The Palo Alto Police Department has not been able to identify who has been scattering the hateful messages. Residents are encouraged to report any new incidents or additional information by calling the department's 24-hour dispatch center at 650-329-2413.

It wasn't just Palo Alto that was targeted over the weekend.

"Similar flyers, if not identical, have been distributed in other cities in the Bay Area and elsewhere over the past few weeks," said Palo Alto Police Chief Robert Jonsen.

A suspected white supremacist group also hit Berkeley and Marin, peppering hundreds of driveways with flyers containing hateful messaging.

Residents of the Paradise Drive and the Stewart Drive area found plastic bags containing flyers with antisemitic theories related to COVID-19, Tiburon police said.

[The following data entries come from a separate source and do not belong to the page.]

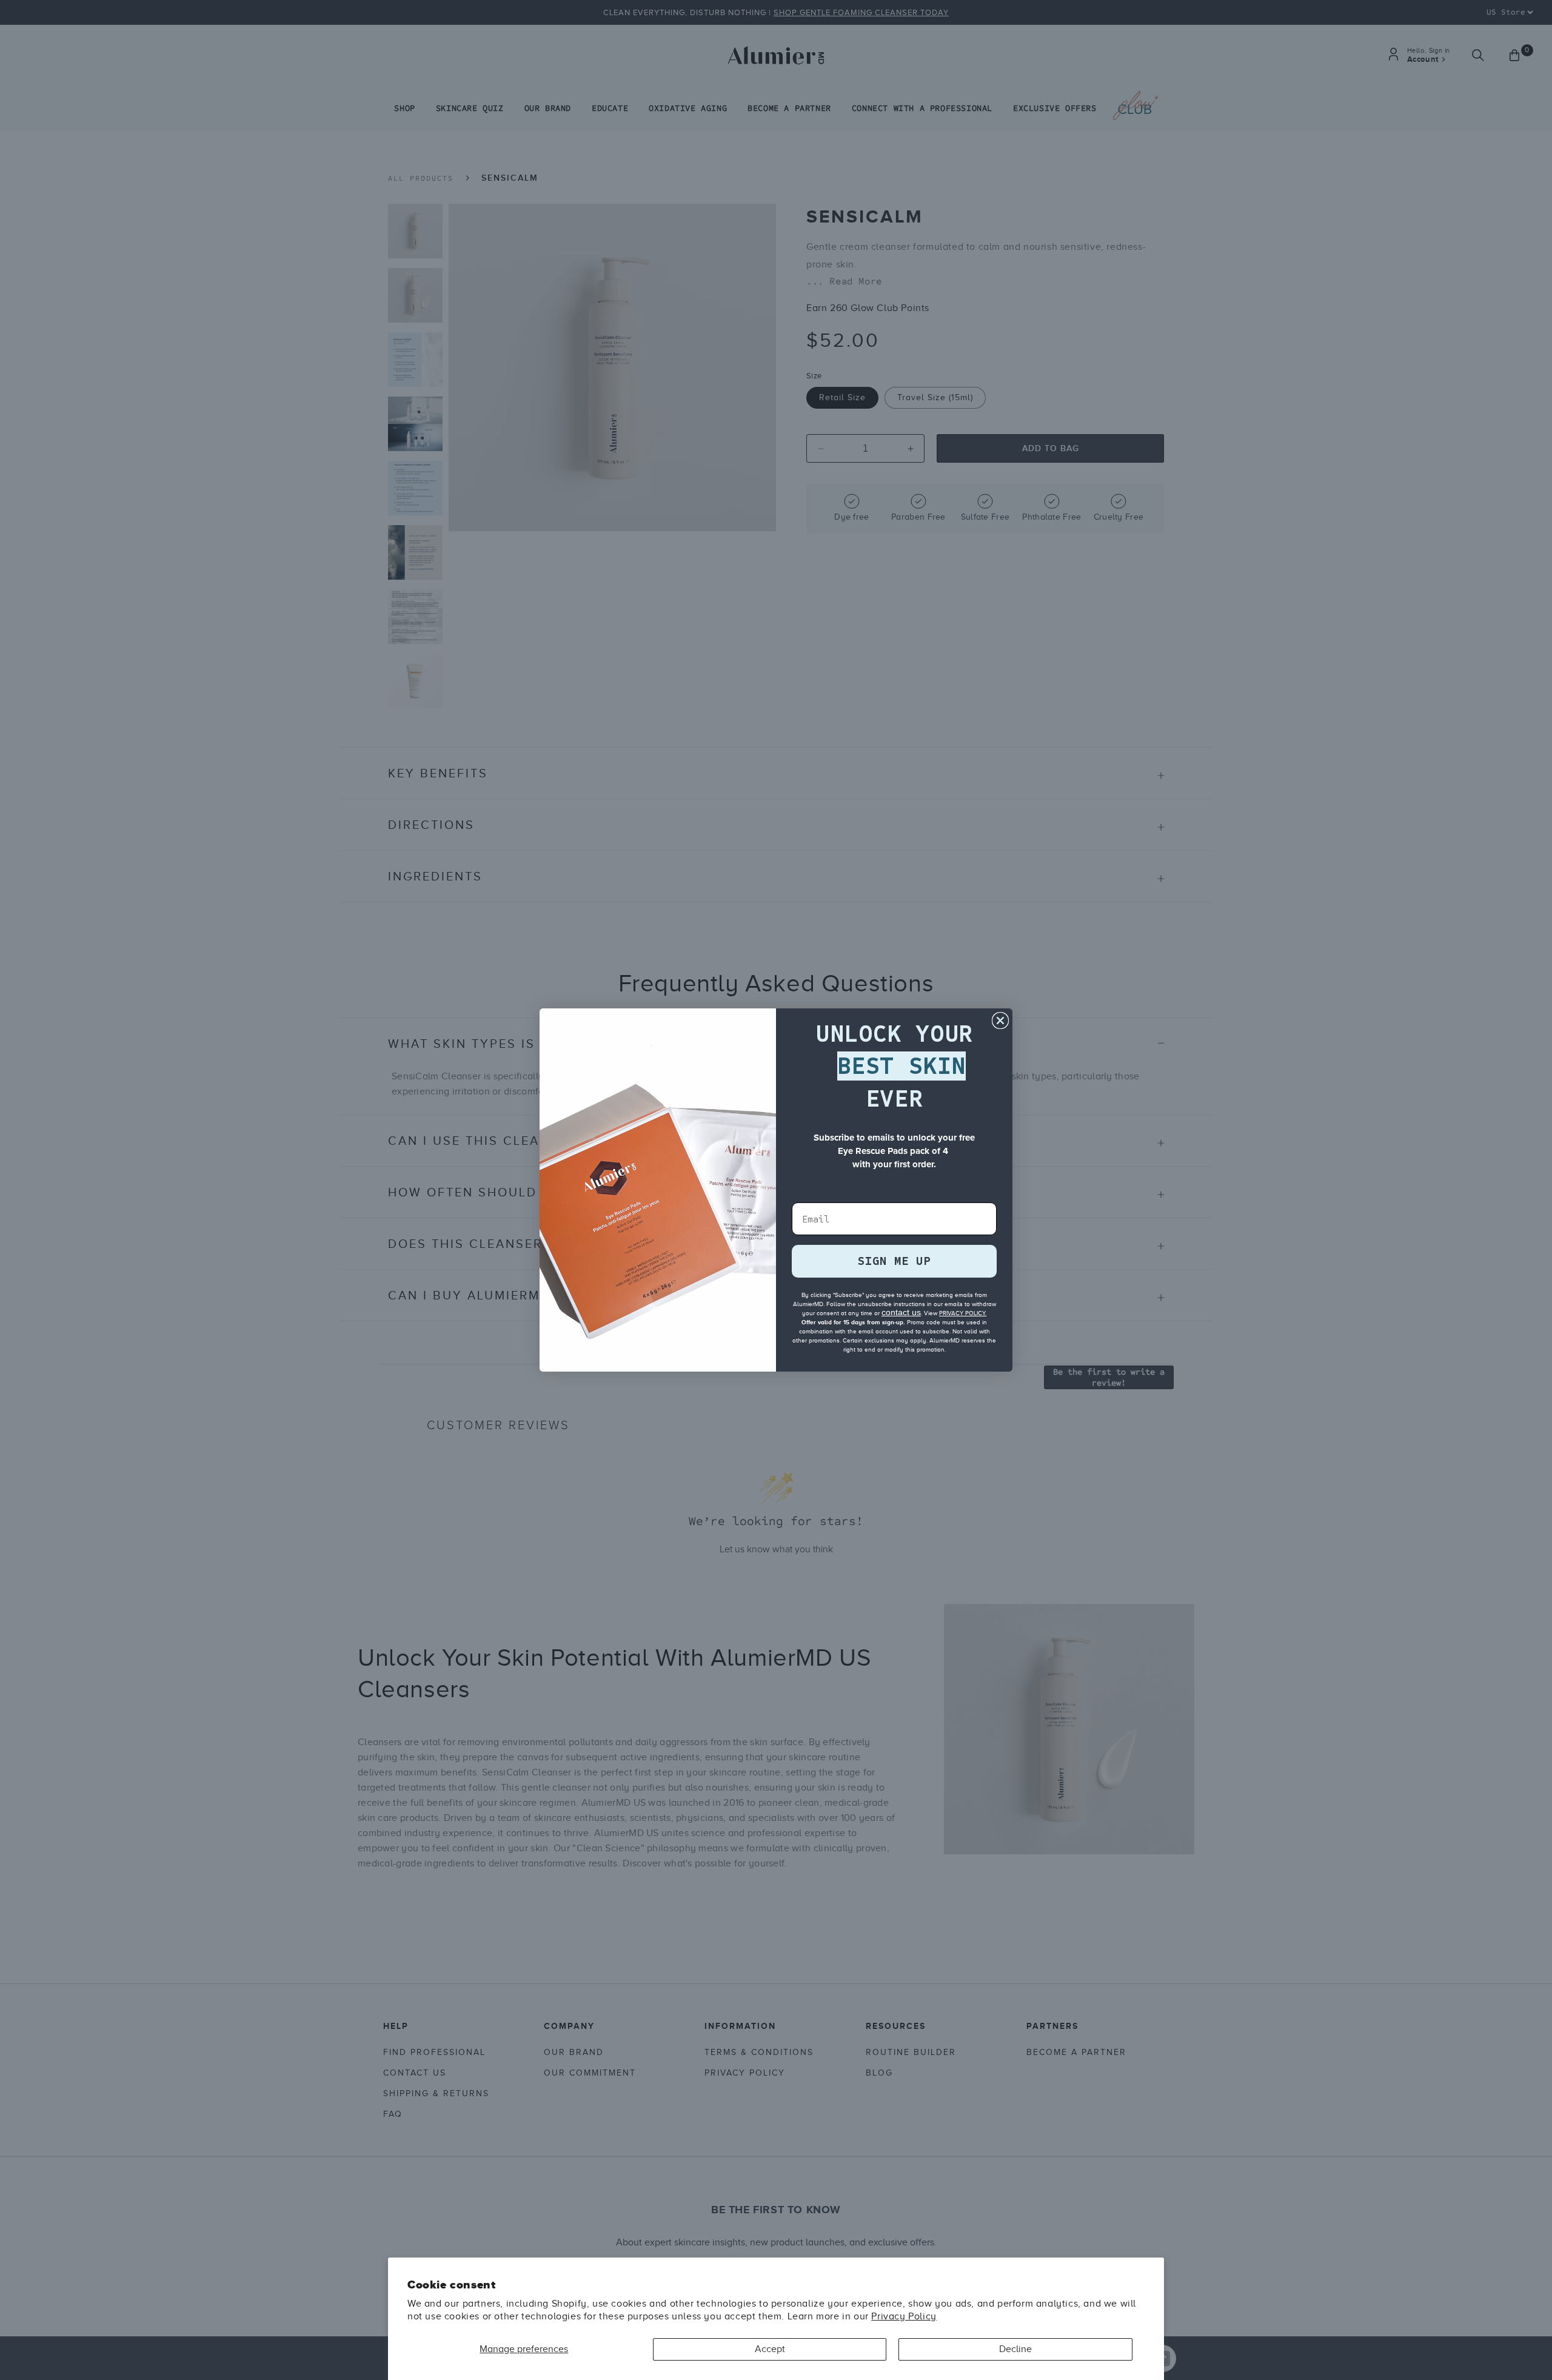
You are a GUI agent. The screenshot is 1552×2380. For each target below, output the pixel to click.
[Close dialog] (1000, 1020)
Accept (770, 2349)
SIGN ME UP (894, 1261)
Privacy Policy (903, 2316)
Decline (1015, 2349)
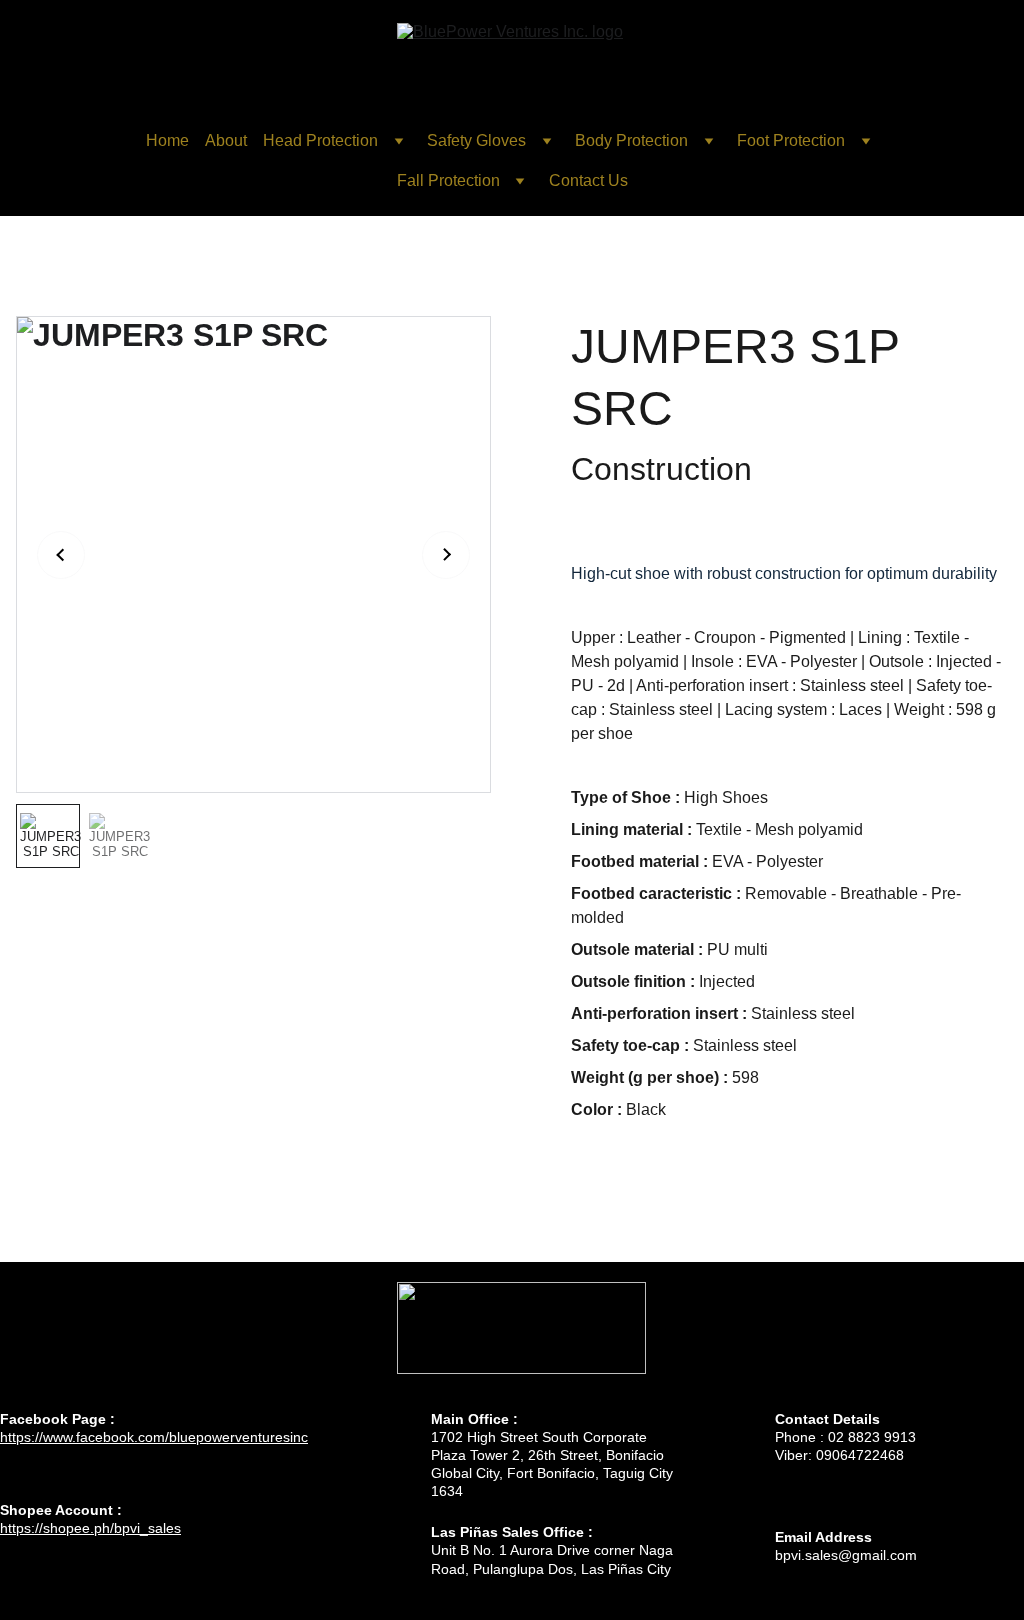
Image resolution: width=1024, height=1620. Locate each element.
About (226, 140)
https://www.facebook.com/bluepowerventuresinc (154, 1437)
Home (167, 140)
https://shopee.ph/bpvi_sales (90, 1528)
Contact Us (588, 180)
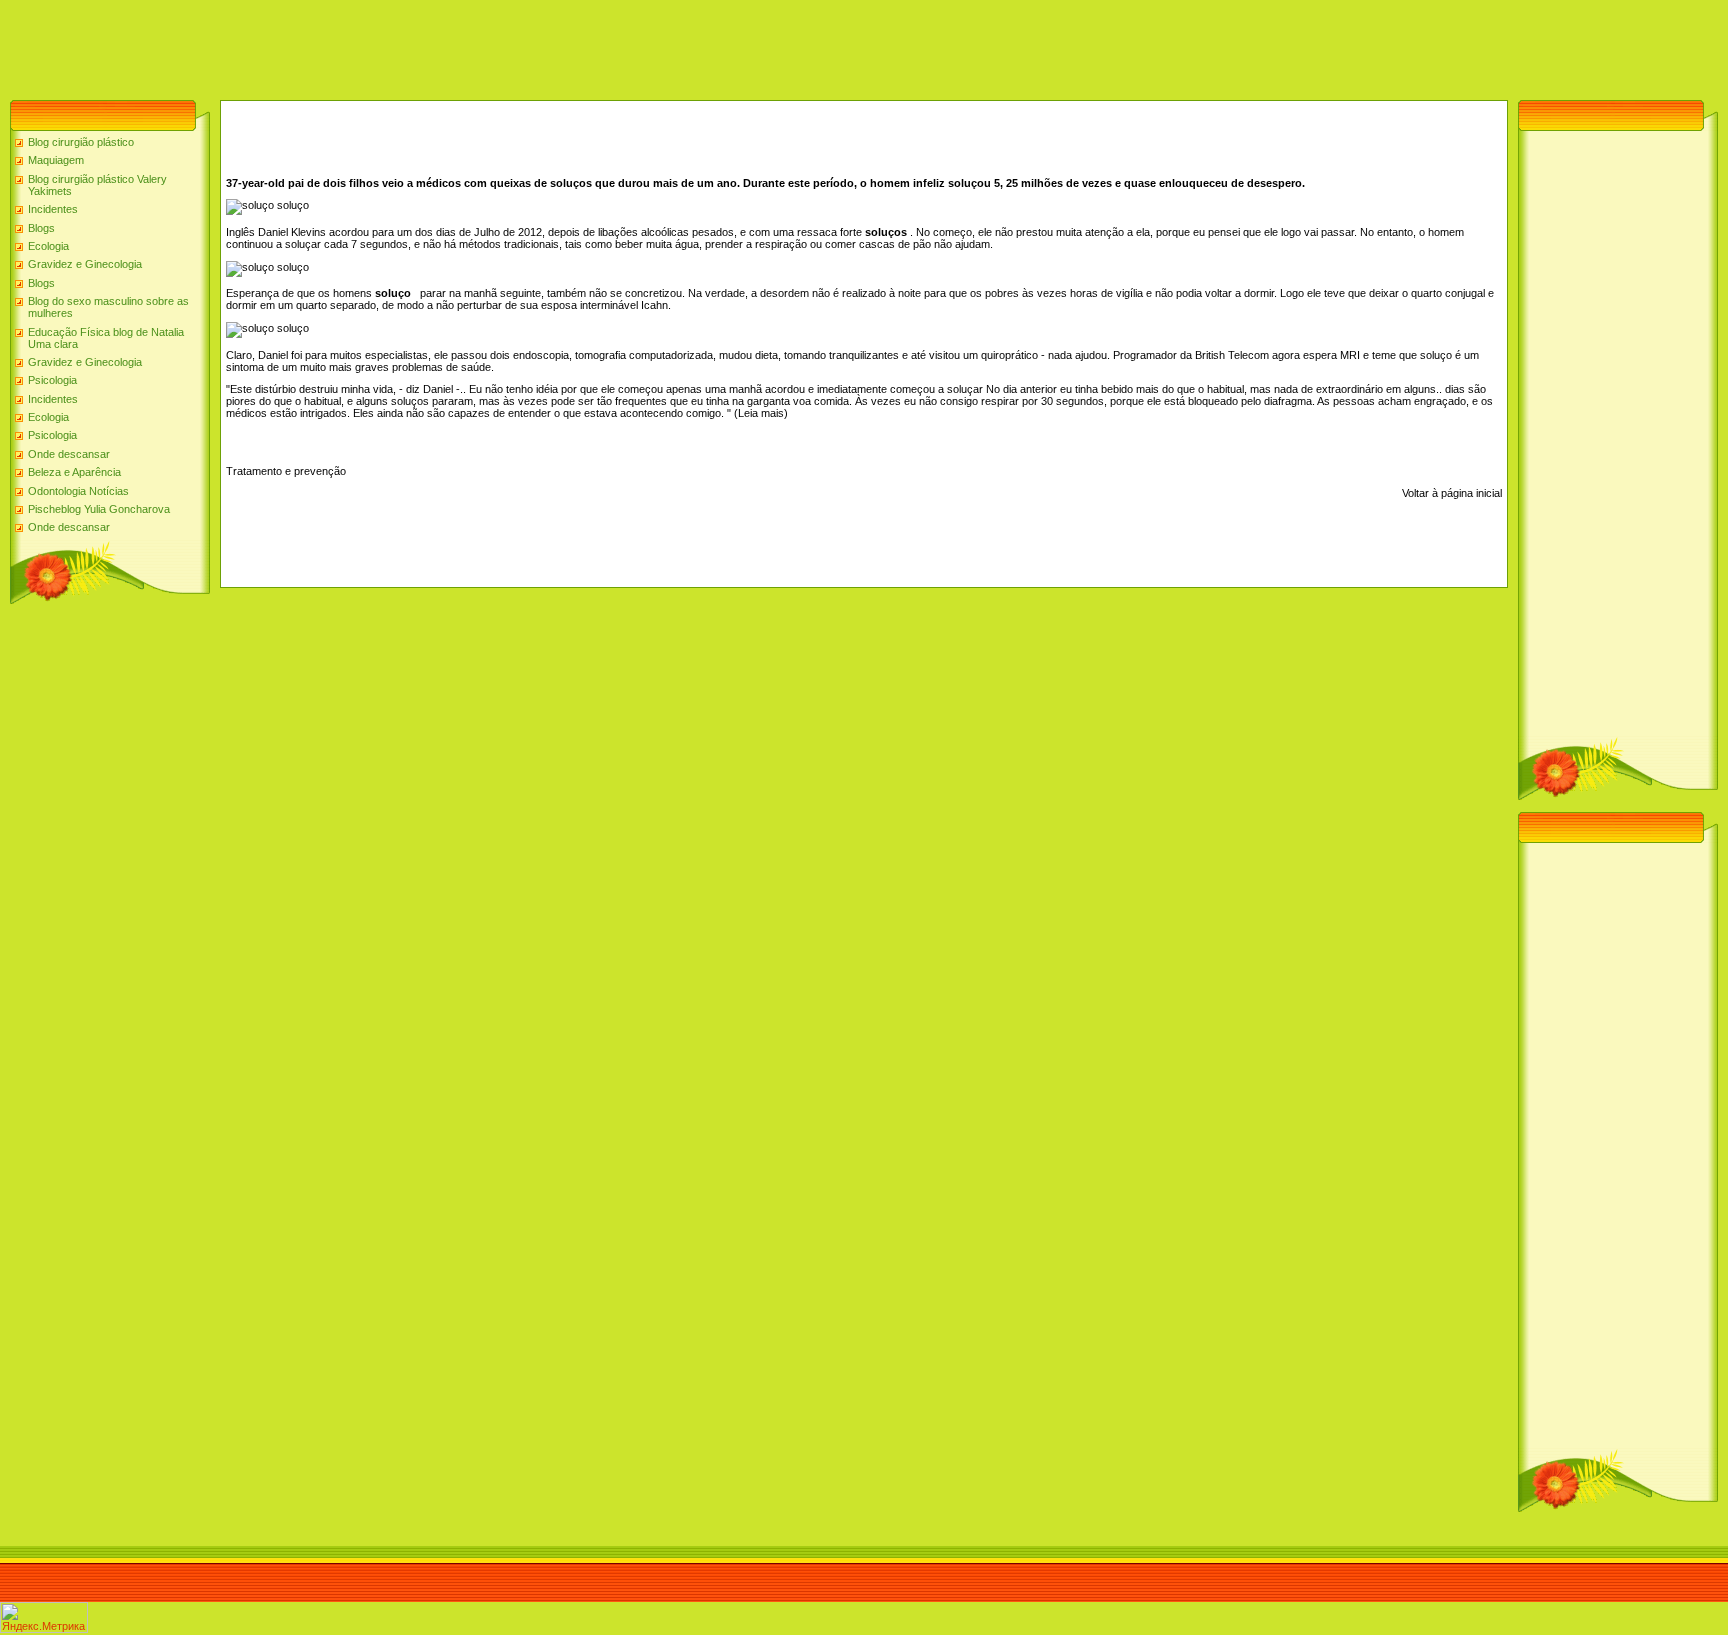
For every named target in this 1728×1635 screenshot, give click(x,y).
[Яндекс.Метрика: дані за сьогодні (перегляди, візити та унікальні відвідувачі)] (44, 1617)
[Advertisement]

The flyers were left on driveways, and the residences all appeared to be chosen randomly rather than directed at any specific Jewish residents, police said.

Similar incidents have recently been reported in San Francisco, Beverly Hills, Santa Monica, Pasadena and Huntington Beach.

"These types of acts are a reminder to all of us that hate crimes and hate incidents are serious and are taken seriously by the personnel of the Palo Alto Police Department," Jonsen said. "We will continue to review information as it becomes available to determine if criminal charges needs to be brought forward to the District Attorney for review."